I have never been in a Baptist church in Europe that used grape juice.
As I have stated before the seminary here in Prague uses wine from vineyards that were restored centuries ago by German Baptists.
I do not like the taste of alcohol, so I follow the tradition of some by holding the bread and then dipping it into the wine, a tiny bit, and then eating it.
Personally I believe Christ used unleavened bread because that is what was available that night. I also believe it is too much of a logical stretch to say because the bread was unleavened the wine, yes wine, was grape juice as wine has leavening in it. Just IMHO. -
The use of grape juice only came about when Mr. Welch,a Unitarian IIRC, developed grape juice specifically for use in communion. Grape juice doesn't typify the Lord's blood wine does.
The argument that we ought to use grape juice in order for the alcoholic to not be tempted is fallacious. I have never heard of an alcoholic ever returning to abuse of alcohol from taking wine in the Lord's Table. What a faithless generation it is when we can't even trust the Lord to preserve one from not returning to the abuse of alcohol while doing that which He commanded.
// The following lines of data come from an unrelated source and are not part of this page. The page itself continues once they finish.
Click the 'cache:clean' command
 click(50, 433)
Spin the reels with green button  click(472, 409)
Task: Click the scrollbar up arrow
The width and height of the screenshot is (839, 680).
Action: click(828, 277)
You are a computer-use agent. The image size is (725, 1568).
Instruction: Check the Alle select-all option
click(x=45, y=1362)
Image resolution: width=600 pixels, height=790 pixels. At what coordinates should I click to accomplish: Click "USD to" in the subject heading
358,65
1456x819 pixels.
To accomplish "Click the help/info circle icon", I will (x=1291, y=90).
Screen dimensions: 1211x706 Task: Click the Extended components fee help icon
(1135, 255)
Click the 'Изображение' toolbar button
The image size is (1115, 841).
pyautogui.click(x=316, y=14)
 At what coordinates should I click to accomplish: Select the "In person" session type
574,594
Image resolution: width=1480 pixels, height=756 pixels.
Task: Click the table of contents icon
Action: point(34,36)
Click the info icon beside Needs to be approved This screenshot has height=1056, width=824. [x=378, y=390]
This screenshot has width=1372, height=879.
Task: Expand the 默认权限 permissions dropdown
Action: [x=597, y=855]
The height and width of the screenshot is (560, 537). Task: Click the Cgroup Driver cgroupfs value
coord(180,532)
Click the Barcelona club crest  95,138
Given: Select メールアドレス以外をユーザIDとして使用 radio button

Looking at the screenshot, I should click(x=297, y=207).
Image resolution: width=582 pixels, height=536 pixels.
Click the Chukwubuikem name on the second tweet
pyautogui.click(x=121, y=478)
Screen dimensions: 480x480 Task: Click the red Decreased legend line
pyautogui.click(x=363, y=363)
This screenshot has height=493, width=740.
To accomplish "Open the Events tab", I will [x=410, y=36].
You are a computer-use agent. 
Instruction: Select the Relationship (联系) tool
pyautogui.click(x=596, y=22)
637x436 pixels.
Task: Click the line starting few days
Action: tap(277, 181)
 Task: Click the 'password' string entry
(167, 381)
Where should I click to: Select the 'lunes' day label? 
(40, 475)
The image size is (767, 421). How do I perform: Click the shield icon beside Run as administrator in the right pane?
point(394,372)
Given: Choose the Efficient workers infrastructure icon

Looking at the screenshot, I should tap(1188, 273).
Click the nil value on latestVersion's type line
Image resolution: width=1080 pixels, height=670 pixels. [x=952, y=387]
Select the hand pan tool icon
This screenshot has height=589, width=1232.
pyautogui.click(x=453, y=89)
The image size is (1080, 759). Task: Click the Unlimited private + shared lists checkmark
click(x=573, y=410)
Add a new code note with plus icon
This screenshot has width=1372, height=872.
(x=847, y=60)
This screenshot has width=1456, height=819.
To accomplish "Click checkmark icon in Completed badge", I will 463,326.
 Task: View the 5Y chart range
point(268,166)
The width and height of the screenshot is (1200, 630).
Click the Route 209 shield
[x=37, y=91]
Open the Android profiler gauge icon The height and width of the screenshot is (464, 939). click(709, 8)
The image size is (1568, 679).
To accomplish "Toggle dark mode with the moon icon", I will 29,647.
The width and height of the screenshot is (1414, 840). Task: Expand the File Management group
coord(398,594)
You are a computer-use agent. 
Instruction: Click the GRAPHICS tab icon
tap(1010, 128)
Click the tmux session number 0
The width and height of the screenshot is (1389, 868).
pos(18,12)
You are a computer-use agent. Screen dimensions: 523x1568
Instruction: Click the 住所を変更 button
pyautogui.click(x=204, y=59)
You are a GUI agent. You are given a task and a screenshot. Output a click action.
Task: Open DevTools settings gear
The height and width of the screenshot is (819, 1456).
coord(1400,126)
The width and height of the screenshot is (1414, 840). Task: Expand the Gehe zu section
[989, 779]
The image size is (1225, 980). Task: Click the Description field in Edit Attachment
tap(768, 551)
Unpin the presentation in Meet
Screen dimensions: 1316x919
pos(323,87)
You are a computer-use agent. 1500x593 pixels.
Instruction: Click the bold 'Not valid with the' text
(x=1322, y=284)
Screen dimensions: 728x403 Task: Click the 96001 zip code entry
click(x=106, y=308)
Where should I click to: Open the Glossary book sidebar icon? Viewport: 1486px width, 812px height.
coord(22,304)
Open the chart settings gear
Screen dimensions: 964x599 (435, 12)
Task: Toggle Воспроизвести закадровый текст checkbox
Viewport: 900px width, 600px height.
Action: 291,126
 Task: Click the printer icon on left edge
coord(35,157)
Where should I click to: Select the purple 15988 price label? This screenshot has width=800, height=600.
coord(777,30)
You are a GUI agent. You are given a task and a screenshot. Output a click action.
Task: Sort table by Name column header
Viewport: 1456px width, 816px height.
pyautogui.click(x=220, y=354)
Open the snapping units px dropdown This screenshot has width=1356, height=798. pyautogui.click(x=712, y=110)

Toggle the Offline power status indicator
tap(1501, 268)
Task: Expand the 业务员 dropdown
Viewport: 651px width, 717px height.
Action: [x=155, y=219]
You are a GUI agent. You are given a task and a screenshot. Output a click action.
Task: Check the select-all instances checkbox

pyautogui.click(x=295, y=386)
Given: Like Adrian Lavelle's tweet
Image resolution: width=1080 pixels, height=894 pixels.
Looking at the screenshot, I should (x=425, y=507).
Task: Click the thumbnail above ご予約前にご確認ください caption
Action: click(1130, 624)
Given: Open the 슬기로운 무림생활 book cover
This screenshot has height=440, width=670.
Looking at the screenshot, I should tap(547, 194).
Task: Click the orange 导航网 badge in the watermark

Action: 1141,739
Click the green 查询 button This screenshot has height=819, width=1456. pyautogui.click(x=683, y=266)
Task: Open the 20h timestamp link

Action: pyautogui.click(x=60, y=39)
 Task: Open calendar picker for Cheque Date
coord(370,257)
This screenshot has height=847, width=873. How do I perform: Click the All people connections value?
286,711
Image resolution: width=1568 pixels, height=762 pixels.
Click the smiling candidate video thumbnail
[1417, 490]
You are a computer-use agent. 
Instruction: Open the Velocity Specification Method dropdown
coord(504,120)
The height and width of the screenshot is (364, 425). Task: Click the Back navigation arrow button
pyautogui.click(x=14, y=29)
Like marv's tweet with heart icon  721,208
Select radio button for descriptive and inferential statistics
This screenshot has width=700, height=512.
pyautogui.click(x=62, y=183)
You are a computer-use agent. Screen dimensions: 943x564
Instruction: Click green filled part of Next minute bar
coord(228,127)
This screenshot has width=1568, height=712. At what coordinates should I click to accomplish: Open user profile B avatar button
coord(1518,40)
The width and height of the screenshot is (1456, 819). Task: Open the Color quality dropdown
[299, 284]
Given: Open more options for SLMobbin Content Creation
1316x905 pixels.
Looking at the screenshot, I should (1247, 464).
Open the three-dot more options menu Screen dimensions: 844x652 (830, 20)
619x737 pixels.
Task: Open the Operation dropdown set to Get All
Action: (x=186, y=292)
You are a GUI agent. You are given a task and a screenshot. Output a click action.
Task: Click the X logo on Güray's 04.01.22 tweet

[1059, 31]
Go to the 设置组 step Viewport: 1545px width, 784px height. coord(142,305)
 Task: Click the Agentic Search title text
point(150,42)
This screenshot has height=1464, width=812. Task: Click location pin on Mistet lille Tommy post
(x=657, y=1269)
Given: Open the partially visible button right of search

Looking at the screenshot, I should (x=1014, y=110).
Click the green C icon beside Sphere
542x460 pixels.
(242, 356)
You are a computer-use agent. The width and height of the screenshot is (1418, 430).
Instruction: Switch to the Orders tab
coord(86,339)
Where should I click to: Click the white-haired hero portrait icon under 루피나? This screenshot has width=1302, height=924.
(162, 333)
We are commanded to examine ourselves before we take the bread and wine but it isn't to see if we have any unconfessed sin, who doesn't, but to see if we are truly trusting Christ alone. If we can honestly say that we believe on Him we may partake.
Not discerning the Lord's body is simply not believing on Christ. It is not believing that His body being crushed under the wrath of God and His blood being shed is enough.